PAGE EXCERPT.
━━━━━━━━━━━━━━━━
Bloomberg News, cited by Reuters, reported that Chinese authorities instructed major carriers – including Air China, China Eastern, and China Southern – to halt future deliveries of Boeing jets due to the steep tariffs imposed by Trump of up to 145 per cent.
Shares in Boeing dropped slightly as a result of the report, falling by 1 per cent, according to CNN. Boeing, China’s second-largest aircraft supplier after Airbus, has not publicly commented on the matter, and neither have Chinese officials, or the White House.
Boeing considers China one of its most crucial growth markets, with its own analysis predicting that Chinese airlines will need 8,830 new planes over the next 20 years.
However, Boeing’s sales in China have drastically declined. Between 2017 and 2018, it received orders for 122 aircraft from Chinese customers. In the six years since, that number has dropped to just 28.
The downturn isn’t solely due to political tensions. Boeing’s own troubles, including the grounding of the 737 MAX after two fatal crashes in late 2018 and early 2019, also played a role. These crashes killed 346 people, leading to a global grounding of the aircraft.
Implications for Boeing due to trade war
The halt could have major implications for Boeing, which builds all its aircraft in the United States and exports nearly two-thirds of them overseas. The company contributes approximately $79 billion to the US economy and supports about 1.6 million jobs, according to CNN. It employs close to 150,000 people in the US alone.
By the end of 2024, Boeing had 55 undelivered aircraft in inventory – the majority of which were earmarked for China and India. Deliveries are critical to Boeing’s business model, as the company is only paid in full once the aircraft is handed over.
━━━━━━━━━━━━━━━━
RECORD EXTRACTS.
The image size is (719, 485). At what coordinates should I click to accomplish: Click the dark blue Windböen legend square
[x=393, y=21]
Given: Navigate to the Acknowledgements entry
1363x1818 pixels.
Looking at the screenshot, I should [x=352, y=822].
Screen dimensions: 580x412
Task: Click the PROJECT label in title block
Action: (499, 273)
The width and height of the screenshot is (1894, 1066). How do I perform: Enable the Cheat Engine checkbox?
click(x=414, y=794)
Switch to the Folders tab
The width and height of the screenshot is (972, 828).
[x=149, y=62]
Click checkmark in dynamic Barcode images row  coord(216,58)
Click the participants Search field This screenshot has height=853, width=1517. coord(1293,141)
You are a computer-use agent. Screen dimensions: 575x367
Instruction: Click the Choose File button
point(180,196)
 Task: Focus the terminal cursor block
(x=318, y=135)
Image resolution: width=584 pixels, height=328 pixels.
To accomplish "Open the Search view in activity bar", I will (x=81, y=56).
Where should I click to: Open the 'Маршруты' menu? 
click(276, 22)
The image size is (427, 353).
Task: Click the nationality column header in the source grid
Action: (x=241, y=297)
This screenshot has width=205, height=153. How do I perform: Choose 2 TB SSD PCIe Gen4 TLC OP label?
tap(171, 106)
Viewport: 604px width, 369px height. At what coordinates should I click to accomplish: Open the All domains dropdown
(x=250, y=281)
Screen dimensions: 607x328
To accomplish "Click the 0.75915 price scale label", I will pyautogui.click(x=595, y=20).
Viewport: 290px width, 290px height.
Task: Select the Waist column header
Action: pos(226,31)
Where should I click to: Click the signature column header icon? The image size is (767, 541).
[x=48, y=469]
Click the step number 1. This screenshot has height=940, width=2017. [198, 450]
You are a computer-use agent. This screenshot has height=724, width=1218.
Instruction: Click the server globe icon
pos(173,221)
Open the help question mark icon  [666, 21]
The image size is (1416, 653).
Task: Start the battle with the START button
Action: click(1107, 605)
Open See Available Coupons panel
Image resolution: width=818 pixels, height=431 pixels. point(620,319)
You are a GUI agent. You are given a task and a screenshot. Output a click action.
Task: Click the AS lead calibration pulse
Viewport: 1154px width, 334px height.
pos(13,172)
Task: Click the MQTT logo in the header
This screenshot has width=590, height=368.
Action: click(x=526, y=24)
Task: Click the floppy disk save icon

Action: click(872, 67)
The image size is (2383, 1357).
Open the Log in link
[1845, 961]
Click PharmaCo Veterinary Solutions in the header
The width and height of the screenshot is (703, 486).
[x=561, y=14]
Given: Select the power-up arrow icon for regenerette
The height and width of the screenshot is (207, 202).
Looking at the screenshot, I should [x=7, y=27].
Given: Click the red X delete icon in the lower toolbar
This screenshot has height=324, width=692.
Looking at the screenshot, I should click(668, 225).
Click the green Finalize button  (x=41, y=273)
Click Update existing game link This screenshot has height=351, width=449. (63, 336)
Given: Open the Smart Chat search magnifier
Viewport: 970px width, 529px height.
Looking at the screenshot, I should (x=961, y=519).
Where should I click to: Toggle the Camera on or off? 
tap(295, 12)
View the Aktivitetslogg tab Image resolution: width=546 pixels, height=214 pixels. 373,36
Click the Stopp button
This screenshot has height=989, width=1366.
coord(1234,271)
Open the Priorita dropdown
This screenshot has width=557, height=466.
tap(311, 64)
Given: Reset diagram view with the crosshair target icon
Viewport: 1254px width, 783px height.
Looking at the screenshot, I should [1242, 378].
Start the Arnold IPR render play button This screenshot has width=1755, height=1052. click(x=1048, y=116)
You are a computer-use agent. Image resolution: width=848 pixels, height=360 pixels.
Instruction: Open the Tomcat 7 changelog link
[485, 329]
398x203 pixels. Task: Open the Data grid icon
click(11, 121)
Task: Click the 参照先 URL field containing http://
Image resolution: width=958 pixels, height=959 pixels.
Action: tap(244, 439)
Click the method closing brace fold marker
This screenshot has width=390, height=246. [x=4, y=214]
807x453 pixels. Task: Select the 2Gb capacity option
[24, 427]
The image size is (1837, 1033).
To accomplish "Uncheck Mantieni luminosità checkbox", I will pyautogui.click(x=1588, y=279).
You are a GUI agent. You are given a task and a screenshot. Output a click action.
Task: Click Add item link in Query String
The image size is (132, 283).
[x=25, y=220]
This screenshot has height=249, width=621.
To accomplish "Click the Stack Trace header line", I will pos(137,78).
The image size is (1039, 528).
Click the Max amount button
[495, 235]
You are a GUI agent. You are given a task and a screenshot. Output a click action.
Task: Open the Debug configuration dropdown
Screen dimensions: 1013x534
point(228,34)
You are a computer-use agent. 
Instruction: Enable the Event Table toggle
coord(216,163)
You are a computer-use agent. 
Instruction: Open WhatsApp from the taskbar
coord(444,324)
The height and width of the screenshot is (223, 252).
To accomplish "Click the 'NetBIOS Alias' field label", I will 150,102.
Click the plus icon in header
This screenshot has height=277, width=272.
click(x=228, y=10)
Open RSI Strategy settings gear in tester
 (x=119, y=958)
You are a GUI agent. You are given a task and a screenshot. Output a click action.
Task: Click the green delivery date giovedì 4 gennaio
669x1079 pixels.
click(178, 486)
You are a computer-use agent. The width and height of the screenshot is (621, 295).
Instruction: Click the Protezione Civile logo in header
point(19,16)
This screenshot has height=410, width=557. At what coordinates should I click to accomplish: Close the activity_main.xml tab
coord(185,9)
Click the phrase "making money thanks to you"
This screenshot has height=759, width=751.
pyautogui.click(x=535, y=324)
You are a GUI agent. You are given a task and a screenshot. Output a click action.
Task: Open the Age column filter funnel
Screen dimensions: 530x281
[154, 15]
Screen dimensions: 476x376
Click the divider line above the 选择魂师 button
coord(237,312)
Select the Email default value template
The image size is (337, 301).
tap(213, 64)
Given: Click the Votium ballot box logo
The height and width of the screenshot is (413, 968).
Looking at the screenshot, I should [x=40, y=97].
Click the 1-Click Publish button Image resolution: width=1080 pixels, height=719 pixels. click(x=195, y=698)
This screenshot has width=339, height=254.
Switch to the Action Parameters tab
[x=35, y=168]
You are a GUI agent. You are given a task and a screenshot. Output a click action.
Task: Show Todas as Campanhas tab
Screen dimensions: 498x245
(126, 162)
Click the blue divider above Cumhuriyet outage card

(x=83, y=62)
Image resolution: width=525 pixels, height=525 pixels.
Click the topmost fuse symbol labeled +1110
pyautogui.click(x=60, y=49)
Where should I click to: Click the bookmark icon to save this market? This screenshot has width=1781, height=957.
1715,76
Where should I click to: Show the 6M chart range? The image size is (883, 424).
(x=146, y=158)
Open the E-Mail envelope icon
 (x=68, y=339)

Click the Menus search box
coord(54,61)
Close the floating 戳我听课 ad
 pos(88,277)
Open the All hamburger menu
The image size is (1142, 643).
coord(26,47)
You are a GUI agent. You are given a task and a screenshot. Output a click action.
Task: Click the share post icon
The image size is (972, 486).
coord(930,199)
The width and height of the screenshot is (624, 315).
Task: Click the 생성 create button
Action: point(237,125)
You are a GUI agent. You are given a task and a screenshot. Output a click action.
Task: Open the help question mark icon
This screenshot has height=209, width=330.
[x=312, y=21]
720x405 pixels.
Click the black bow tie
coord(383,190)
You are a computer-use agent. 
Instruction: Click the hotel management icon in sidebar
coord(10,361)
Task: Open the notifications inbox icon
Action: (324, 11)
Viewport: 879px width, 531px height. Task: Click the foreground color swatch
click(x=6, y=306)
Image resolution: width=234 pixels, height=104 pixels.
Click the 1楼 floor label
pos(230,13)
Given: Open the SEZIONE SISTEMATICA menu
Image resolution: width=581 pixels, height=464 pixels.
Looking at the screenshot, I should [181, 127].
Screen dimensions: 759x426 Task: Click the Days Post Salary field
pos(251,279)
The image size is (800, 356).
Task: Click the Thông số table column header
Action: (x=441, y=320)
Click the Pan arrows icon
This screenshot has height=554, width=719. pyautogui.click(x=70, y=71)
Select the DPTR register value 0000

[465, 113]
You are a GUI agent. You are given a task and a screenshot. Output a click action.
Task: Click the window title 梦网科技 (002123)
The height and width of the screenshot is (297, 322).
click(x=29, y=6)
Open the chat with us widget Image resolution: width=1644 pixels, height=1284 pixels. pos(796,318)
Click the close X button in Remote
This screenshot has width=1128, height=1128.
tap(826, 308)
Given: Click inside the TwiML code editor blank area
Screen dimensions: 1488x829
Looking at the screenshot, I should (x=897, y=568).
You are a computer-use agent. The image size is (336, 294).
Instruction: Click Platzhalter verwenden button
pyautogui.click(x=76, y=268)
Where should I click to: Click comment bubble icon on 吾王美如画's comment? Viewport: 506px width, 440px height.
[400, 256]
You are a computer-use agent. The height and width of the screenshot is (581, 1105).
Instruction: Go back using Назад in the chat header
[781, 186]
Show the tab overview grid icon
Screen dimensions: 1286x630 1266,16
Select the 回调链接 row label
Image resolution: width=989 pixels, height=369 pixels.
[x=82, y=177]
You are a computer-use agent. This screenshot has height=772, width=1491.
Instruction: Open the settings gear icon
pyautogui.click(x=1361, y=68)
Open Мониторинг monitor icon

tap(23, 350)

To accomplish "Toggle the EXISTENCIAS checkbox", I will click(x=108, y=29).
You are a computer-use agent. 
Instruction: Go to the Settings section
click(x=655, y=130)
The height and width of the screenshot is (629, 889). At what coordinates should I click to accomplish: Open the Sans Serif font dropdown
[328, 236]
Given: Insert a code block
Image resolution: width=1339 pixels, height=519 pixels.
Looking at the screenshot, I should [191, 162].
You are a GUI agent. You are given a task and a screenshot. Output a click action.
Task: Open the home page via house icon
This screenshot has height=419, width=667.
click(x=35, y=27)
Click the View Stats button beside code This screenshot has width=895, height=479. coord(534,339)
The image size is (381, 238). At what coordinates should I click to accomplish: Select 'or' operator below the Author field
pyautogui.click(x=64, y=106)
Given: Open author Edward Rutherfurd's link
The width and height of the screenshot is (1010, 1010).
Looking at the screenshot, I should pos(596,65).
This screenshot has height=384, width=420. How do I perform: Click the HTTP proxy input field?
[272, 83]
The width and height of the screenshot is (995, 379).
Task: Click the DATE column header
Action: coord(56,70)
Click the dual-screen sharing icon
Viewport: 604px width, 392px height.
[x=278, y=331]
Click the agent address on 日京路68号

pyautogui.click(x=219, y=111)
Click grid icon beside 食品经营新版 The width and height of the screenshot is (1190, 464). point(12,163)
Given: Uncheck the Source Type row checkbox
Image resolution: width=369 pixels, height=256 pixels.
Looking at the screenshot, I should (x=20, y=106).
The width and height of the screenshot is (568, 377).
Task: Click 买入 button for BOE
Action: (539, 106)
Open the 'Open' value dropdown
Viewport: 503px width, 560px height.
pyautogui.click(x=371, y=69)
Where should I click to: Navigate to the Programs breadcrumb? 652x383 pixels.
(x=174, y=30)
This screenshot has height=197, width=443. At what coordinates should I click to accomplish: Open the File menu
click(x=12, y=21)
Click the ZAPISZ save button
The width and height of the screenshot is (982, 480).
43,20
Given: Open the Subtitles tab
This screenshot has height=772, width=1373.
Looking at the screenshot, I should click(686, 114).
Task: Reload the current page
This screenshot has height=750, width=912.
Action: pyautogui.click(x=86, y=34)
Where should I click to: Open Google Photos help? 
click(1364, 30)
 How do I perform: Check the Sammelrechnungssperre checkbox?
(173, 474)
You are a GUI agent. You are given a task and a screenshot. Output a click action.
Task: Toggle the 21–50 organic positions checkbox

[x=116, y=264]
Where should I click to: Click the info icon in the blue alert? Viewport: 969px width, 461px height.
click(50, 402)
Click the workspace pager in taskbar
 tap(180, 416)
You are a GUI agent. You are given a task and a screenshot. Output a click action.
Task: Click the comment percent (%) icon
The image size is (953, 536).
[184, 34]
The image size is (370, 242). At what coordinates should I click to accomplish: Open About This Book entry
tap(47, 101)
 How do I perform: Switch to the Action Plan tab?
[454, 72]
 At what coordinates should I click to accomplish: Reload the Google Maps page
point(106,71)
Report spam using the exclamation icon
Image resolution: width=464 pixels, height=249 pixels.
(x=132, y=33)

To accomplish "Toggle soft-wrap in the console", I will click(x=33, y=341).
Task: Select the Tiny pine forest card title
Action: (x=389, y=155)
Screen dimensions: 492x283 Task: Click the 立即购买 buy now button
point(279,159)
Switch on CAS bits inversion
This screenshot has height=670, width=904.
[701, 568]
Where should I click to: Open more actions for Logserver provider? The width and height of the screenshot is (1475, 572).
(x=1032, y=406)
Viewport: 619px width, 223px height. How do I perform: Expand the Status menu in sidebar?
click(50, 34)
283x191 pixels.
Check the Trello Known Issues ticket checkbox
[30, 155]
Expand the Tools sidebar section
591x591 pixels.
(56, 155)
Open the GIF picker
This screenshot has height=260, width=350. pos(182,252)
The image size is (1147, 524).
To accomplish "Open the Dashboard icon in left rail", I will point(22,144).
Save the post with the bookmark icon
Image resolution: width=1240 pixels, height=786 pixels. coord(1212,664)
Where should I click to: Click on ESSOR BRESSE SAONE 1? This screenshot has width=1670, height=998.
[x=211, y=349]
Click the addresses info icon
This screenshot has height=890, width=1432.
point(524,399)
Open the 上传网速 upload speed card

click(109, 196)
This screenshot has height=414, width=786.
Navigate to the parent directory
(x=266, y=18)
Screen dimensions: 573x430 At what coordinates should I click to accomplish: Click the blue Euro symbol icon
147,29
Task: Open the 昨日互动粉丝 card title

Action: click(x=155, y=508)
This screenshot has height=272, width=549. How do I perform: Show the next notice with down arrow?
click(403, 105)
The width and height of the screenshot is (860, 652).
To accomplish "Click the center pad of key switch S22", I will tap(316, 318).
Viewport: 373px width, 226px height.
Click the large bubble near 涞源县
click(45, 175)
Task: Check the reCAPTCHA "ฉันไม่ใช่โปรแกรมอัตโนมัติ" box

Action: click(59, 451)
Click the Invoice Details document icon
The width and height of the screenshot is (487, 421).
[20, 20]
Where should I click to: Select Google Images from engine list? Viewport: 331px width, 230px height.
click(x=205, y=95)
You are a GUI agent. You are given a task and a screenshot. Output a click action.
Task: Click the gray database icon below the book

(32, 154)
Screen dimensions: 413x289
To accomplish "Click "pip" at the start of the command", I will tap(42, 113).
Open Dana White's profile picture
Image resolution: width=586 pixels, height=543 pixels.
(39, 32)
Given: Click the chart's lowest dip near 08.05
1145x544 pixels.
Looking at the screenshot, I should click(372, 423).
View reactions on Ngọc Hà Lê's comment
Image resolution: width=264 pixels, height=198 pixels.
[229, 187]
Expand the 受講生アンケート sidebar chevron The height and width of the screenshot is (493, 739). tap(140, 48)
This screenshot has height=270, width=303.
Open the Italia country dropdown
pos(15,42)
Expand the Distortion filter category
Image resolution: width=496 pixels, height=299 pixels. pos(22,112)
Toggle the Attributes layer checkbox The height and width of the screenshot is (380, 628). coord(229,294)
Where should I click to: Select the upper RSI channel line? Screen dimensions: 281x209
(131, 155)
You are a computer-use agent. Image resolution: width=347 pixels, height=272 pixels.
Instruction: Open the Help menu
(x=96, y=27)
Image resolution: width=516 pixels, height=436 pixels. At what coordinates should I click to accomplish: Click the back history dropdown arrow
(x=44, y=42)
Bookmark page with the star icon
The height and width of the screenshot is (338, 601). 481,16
━━━━━━━━━━━━━━━━
TASK BRIEF. Retype the Boeing article word for word, from its first sentence to its last.

RESPONSE BELOW.
Bloomberg News, cited by Reuters, reported that Chinese authorities instructed major carriers – including Air China, China Eastern, and China Southern – to halt future deliveries of Boeing jets due to the steep tariffs imposed by Trump of up to 145 per cent.
Shares in Boeing dropped slightly as a result of the report, falling by 1 per cent, according to CNN. Boeing, China’s second-largest aircraft supplier after Airbus, has not publicly commented on the matter, and neither have Chinese officials, or the White House.
Boeing considers China one of its most crucial growth markets, with its own analysis predicting that Chinese airlines will need 8,830 new planes over the next 20 years.
However, Boeing’s sales in China have drastically declined. Between 2017 and 2018, it received orders for 122 aircraft from Chinese customers. In the six years since, that number has dropped to just 28.
The downturn isn’t solely due to political tensions. Boeing’s own troubles, including the grounding of the 737 MAX after two fatal crashes in late 2018 and early 2019, also played a role. These crashes killed 346 people, leading to a global grounding of the aircraft.
Implications for Boeing due to trade war
The halt could have major implications for Boeing, which builds all its aircraft in the United States and exports nearly two-thirds of them overseas. The company contributes approximately $79 billion to the US economy and supports about 1.6 million jobs, according to CNN. It employs close to 150,000 people in the US alone.
By the end of 2024, Boeing had 55 undelivered aircraft in inventory – the majority of which were earmarked for China and India. Deliveries are critical to Boeing’s business model, as the company is only paid in full once the aircraft is handed over.